Según el pasaje sobre el bibliotecario, ¿qué malos hábitos de las bibliotecas norteamericanas denuncia Nicholson Baker en Double Fold?

## PASAJE EXTRAÍDO
___

El bibliotecario, claro, primero no da crédito a sus ojos y después, enseguida, no da crédito a sus oídos. Y el bibliotecario posiblemente piense, en principio, que se trata de una alucinación producida por la lectura del ensayo/diatriba Double Fold donde el escritor Nicholson Baker denuncia los hábitos –malos– de las bibliotecas norteamericanas del nuevo milenio: pasar todo a microfilm (que ocupan poco espacio), destruir los originales (que resultan tan molestos). O tal vez sea alguna broma de cámara oculta o reality show. Y no sé si el bibliotecario votará a Bush o a Kerry en las próximas elecciones (ni siquiera sé si piensa votar en un país donde meter la papeleta no es obligatorio y los mandatarios suelen ser elegidos por absolutas minorías); pero tampoco importa demasiado y no modifica el guión del chiste. Porque la reacción del bibliotecario es tan republicana como demócrata y, superados el asombro y el desconcierto, el bibliotecario musita: “Ah, señor presidente... Me temo que se ha confundido: esto es una biblioteca”.Bush mira a su alrededor, contempla los estantes llenos de libros, sonríe ligeramente incómodo, y dice: “Oh, disculpas”. Y entonces, bajando la voz, casi hasta un susurro, con una sonrisa pícara, agrega: “Quiero una doble hamburguesa con queso y bacon, una ración grande de papas fritas, una Coca-Cola tamaño gigante, un pastel de manzana caliente y, entre todos esos muñequitos...”

___

## DATOS PROPORCIONADOS
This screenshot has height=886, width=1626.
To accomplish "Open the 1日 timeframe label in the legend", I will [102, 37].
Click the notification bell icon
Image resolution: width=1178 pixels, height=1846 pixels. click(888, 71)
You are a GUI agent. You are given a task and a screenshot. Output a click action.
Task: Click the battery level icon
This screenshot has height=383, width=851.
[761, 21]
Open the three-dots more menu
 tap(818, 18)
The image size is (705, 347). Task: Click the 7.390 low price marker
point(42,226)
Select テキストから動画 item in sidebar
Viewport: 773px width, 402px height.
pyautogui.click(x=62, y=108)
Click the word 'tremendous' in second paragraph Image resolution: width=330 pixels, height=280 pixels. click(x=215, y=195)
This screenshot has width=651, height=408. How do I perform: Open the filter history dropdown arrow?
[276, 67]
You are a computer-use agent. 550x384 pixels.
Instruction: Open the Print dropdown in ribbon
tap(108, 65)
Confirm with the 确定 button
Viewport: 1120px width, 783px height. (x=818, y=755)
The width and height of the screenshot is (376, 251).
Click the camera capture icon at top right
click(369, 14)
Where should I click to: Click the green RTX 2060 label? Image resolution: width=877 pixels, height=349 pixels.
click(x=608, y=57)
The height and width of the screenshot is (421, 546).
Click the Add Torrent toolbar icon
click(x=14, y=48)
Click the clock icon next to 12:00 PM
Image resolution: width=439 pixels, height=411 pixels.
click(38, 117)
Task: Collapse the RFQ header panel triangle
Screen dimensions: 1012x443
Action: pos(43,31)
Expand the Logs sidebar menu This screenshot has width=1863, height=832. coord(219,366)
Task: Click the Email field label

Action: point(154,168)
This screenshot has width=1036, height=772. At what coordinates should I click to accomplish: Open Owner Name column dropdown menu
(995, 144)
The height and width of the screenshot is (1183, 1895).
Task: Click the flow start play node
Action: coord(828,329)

___

## RESPUESTA DEL EJERCICIO
Pasar todo a microfilm y destruir los originales.